Exercise: Take the records below and print them verbatim up to and including the line that carries "Task: Click the row".

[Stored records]
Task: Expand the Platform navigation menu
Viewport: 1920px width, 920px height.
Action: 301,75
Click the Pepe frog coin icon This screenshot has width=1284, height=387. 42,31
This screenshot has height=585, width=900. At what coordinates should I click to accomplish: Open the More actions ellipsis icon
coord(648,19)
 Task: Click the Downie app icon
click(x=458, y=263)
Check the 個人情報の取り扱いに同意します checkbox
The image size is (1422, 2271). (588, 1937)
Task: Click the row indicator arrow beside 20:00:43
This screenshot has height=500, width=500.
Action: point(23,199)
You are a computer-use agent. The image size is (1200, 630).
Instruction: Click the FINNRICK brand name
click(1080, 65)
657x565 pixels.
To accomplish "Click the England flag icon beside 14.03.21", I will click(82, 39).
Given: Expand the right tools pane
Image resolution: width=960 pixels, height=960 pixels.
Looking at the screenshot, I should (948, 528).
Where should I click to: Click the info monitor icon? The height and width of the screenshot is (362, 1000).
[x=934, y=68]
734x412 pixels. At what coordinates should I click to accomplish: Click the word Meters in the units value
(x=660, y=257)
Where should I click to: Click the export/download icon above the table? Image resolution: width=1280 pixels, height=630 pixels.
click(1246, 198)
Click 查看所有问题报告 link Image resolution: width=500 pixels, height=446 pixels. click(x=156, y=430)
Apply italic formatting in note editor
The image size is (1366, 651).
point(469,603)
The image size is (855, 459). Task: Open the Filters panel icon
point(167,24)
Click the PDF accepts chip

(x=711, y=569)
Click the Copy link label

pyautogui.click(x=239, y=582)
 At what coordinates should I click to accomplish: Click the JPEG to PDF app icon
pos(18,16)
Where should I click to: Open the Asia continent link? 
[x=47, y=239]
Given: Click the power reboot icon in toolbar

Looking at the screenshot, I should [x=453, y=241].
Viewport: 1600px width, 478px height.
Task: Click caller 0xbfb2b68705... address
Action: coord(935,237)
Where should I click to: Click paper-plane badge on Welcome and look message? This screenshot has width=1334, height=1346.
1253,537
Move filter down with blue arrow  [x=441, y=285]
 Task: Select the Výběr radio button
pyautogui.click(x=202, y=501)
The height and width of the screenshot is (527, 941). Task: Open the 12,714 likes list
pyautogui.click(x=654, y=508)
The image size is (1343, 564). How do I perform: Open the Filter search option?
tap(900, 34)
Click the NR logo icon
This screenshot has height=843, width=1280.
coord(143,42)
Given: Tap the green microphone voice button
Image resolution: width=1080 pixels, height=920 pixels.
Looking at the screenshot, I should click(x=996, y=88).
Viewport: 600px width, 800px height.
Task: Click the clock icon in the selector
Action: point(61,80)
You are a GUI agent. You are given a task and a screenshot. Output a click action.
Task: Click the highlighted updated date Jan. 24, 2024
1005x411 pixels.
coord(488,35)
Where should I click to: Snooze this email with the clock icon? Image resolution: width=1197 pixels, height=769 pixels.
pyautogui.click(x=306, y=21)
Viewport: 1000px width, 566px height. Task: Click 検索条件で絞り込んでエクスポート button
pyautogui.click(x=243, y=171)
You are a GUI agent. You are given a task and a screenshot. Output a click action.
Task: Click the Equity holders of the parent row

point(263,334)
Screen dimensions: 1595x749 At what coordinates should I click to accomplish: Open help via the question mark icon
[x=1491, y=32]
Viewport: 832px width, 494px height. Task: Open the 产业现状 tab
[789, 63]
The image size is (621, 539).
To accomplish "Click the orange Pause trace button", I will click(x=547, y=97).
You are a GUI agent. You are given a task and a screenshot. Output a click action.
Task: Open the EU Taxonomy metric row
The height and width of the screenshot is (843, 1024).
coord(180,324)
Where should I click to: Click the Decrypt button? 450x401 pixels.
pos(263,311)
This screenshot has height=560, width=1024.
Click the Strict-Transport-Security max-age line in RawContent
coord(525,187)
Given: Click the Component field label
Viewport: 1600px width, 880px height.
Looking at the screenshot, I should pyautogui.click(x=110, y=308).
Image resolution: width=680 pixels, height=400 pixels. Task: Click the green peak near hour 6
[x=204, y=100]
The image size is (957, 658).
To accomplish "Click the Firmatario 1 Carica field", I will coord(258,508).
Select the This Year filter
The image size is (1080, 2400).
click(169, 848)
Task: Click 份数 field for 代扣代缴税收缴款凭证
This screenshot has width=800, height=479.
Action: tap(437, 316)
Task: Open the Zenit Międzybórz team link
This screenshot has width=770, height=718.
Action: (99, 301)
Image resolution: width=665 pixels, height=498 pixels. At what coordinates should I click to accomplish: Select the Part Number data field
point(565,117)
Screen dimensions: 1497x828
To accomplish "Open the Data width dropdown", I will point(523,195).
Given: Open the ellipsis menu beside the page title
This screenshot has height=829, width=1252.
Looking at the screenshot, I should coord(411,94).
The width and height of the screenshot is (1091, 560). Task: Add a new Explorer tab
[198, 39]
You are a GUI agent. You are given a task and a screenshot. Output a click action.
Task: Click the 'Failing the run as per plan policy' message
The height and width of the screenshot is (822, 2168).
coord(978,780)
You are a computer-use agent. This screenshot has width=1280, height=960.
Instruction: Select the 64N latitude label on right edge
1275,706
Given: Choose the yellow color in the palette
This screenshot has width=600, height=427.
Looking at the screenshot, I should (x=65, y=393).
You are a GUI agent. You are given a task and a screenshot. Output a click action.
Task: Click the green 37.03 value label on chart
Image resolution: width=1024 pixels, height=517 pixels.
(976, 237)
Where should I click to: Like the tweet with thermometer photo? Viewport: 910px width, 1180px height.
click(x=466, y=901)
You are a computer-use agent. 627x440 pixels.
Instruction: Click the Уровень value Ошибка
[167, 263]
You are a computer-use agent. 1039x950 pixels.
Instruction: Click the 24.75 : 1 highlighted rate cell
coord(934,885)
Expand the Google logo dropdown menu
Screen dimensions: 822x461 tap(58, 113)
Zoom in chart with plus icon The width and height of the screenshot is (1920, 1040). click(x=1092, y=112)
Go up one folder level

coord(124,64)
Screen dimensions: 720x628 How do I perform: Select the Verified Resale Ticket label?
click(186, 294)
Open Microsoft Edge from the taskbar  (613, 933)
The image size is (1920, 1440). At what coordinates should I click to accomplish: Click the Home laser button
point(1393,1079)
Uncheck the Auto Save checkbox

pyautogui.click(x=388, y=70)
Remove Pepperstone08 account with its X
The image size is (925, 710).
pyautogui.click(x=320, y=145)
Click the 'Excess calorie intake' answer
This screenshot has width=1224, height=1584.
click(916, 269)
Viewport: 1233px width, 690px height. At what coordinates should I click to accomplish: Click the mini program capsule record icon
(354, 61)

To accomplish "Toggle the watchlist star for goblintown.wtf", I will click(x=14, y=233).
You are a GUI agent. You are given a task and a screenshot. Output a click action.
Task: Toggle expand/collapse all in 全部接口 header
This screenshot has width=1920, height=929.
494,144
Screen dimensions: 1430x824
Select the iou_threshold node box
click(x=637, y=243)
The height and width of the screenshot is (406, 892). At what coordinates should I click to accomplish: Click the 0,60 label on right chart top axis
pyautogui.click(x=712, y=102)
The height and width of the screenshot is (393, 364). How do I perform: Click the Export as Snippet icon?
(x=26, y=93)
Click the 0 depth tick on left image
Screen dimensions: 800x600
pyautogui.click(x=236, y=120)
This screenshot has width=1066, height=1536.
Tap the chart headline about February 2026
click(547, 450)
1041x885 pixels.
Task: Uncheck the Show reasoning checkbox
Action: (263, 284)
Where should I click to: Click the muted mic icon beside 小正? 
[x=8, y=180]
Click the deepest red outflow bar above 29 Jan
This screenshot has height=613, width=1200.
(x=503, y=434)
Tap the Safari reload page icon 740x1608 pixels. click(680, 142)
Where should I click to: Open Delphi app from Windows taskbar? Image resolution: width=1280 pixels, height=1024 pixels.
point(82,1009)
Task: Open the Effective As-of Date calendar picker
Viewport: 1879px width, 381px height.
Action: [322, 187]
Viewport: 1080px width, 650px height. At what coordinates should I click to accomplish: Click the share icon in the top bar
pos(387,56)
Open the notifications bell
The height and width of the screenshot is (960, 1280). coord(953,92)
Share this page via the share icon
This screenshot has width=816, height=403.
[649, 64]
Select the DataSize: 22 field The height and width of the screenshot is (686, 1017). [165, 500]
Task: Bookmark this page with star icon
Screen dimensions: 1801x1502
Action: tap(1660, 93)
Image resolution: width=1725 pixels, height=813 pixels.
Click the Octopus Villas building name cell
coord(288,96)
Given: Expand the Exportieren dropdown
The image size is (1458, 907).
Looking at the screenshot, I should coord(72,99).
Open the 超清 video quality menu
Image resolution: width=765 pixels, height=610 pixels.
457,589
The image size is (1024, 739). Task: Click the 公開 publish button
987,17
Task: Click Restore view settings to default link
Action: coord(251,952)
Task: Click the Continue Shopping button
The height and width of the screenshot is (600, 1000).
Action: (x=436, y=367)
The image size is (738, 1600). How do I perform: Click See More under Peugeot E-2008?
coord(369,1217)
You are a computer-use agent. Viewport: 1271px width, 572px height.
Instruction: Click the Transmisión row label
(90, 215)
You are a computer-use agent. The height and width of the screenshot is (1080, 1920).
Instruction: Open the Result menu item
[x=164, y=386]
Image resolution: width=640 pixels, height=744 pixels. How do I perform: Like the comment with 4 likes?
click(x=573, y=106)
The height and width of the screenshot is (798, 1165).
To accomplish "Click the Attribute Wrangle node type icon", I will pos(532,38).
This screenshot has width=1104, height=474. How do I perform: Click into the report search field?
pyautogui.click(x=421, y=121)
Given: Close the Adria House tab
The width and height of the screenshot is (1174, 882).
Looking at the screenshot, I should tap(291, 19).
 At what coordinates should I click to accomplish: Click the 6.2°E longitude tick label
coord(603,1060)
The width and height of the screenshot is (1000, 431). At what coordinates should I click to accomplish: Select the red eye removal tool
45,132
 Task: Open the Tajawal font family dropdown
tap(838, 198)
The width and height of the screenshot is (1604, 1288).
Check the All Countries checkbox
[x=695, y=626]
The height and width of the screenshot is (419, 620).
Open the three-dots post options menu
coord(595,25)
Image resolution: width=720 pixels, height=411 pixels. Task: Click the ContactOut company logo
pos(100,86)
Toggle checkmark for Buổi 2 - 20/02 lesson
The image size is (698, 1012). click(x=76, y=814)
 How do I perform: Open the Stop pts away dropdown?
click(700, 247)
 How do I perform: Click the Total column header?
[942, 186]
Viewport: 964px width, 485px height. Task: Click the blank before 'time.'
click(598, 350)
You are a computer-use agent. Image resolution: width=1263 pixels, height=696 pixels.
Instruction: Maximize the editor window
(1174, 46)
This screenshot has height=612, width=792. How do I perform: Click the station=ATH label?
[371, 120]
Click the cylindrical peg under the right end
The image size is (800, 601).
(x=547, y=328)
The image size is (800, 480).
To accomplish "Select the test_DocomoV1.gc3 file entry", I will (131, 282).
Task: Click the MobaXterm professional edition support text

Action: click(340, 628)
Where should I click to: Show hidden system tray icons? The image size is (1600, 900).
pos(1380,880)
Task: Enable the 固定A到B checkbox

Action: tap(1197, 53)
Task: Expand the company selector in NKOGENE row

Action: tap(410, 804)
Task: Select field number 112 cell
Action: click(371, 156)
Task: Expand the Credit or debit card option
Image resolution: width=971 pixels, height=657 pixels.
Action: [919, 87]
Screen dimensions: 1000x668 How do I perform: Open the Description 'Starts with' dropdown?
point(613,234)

Written answer:
Task: Expand the Platform navigation menu
Viewport: 1920px width, 920px height.
Action: 301,75
Click the Pepe frog coin icon This screenshot has width=1284, height=387. 42,31
This screenshot has height=585, width=900. At what coordinates should I click to accomplish: Open the More actions ellipsis icon
coord(648,19)
 Task: Click the Downie app icon
click(x=458, y=263)
Check the 個人情報の取り扱いに同意します checkbox
The image size is (1422, 2271). (588, 1937)
Task: Click the row indicator arrow beside 20:00:43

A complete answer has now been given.